» **YOUR TASKS**
**1.** In the article on extreme poverty, what is the World Bank's international poverty line today?
**2.** Carry on writing the article on extreme poverty, starting right after its last sentence.

··· EXTRACT ···

Iyanatul Islam 26th October 2016

Iyanatul Islam

Iyanatul Islam

A ‘world free of poverty’ is the motto of the World Bank (WB). It monitors extreme poverty in the world by using the so-called ‘one dollar a day’ poverty line that was constructed in the 1990s. Today, this international poverty line has become $1.90 a day.

How has the world fared in terms of the battle against extreme poverty? The recently released ‘Global Monitoring Report’ (GMR), jointly authored by the IMF and the Bank, has offered an upbeat estimate.

Given that the GMR is primarily intended to be a report card on the Millennium Development Goals (MDGs) which formally expired at the end of 2015 and are now the ‘Sustainable Development Goals’ (SDGs), the World Bank assesses trends in extreme poverty between 1990 (the start year of the MDGs) and last year.

GMR argues that ‘…the world has made rapid strides in poverty reduction since 1990’. Based on ‘tentative projections’, GMR notes that by 2015 the global poor ‘…may have reached 700 million’ or a poverty rate of 9.6 per cent. At this rate of progress, extreme poverty would be negligible by 2030 – the terminal year of the SDGs. This would enable the Bank to argue that we have reached a ‘world free of poverty’.

··· ENTRIES PROVIDED ···

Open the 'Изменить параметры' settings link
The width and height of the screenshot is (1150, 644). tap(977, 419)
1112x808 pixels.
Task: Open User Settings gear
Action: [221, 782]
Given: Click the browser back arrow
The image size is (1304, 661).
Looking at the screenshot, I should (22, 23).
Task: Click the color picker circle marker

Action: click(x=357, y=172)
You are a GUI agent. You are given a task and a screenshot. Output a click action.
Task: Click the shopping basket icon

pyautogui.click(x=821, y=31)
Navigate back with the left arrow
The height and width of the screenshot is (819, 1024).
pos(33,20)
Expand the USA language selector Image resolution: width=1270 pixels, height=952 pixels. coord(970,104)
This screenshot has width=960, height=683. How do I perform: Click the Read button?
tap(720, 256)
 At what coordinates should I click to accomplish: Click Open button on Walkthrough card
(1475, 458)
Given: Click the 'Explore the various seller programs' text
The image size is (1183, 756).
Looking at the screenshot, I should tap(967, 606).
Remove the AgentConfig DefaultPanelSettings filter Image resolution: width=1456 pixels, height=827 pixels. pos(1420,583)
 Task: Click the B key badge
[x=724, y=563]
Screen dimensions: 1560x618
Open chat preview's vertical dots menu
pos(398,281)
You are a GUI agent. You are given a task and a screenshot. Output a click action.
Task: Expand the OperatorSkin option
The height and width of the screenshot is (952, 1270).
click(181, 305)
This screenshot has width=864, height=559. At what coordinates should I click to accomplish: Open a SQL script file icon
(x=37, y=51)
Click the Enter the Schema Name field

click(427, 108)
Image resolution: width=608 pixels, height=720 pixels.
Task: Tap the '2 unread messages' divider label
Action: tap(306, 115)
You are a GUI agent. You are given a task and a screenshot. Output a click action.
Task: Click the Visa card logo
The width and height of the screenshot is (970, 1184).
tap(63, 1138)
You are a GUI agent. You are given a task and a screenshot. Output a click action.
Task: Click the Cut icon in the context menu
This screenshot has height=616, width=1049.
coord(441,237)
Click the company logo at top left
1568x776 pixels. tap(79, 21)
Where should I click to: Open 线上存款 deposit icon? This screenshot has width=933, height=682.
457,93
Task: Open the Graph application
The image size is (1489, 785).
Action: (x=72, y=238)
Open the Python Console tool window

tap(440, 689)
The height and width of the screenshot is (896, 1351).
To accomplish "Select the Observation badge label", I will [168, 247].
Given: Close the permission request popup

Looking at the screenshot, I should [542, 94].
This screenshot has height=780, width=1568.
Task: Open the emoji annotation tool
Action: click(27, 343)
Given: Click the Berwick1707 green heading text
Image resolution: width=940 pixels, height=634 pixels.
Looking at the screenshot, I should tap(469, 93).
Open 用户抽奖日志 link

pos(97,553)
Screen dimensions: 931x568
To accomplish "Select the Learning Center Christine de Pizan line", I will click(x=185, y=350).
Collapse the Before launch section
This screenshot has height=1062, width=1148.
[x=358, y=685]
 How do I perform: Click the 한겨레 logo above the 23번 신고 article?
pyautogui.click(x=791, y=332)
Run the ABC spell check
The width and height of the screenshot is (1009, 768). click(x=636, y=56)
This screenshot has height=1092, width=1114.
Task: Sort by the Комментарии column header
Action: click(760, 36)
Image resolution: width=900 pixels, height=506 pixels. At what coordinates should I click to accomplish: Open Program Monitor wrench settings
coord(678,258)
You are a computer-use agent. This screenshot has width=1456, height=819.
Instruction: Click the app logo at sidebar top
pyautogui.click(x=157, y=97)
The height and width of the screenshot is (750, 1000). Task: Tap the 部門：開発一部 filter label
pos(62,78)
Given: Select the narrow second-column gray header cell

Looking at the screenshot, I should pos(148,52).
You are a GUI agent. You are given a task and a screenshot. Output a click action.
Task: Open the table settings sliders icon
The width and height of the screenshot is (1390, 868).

···

» **RESPONSES FOR EACH TASK**
**1.** $1.90 a day.

**2.**
But … will we? What is true for the world at large is not necessarily true for parts of the world. One of the world’s poorest regions, sub-Saharan Africa, has not really attained the first of the MDGs. According to statistics reported in GMR, extreme poverty in sub-Saharan Africa was 56.8 per cent in 1990 and was projected to decline to 35.2 per cent by 2015. This is certainly a commendable achievement, but does not mirror the rate of poverty reduction at the global level. This reflects the well-known feature that global trends in extreme poverty have been influenced by rather rapid progress in Asia – home to some of the world’s most populous nations.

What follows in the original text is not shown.